A quelques mètres de Zowie, Virginie et Matteo représentent l'éclectisme de la fan-base de Bowie. Tout juste âgés de 18 ans, les tourtereaux ont découvert l'Anglais en se baladant sur l'internet, jusqu'à tomber sur un de ses clips. S'ils avouent ne pas encore avoir consommé leur amour, le couple de lycéens est tombé d'accord sur un point : leurs premiers ébats se feront au rythme de « Life on Mars », même si Matteo se vante en ajoutant qu'il faudra un peu garnir la playlist, la chanson étant trop courte. Virginie, très gênée en écoutant son petit ami roux dévoiler leur intimité, rougit explique être tombée amoureuse du style Bowie. « J’aime beaucoup son look androgyne. C’est un peu comme s’il passait d’une chenille à un papillon, mais continuellement… J’aime beaucoup l’androgynie… » Comme à peu près toute l'assistance, le couple est passé par le stand maquillage. Matteo arbore une étoile noire sur la joue droite, symbole de Blackstar, le dernier album de Bowie, tandis que Virgine a opté pour l'éclair rouge et bleu, façon Aladdin Sane. C'est à Jessica, 28 ans, que revient la lourde tâche de marquer le visage des fans, dans le cadre d'un stage exigé par la MAAP (« Make up Art Academy Paris »), où elle étudie. La jeune femme a beau préférer Kanye West ou Beyoncé à Bowie, dont elle confesse ne connaître aucune chanson, elle avoue tout de même prendre du plaisir à peinturlurer l'assistance. « C’est marrant de maquiller ces gens parfois âgés. Cela leur rappelle leur jeunesse, c’est mignon. »

Pas de papier-peint

18 heures. Les Bowie Forever ont laissé leur place sur scène à Isabelle. La gourou de la convention se lance dans l'animation de la tombola, qui tourne vite au stand-up. Isa enchaine les private jokes, vanne les membres de la communauté qu'elle connaît. A mesure que les numéros gagnants sortent du bocal, les vainqueurs repartent avec des affiches, vinyles, magazines et t-shirts, tous plus collectors les uns que les autres. En retrait, Daniel, toujours un verre à la main. L'homme est déçu. Aucun papier-peint à l'effigie de Bowie n'a été mis en jeu. De toute évidence, l'agent EDF, qui ne fait pas partie de la communauté Bowie France, n'est pas très à l'aise. « Je trouve ça un peu bizarre, ici, les gens ont l'air de se connaître. J'adore Bowie, mais mon idole, c'est Chet Baker. Et puis il faut bien le dire, les trois premiers albums de Bowie sont quand même nazes. » Heureusement, le groupe Bowie Reloaded est là pour consoler Daniel, en faisant cracher des riffs beaucoup plus nerveux que ceux de Bowie Forever.

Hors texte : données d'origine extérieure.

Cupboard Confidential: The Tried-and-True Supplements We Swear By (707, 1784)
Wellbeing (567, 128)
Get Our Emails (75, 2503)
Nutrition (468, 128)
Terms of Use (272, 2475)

Dans la petite salle, on danse joyeusement, jusqu'à ce que la fidélité quasi-parfaite des reprises du groupe en fasse craquer certains. C'est la cas d'Isabelle, qui s'isole dans le fumoir pour pleurer. Dans deux jours, ce sera déjà le premier anniversaire de la disparition de David Jones. David Bowie, lui, est juste dans la pièce d'à côté. Ou presque.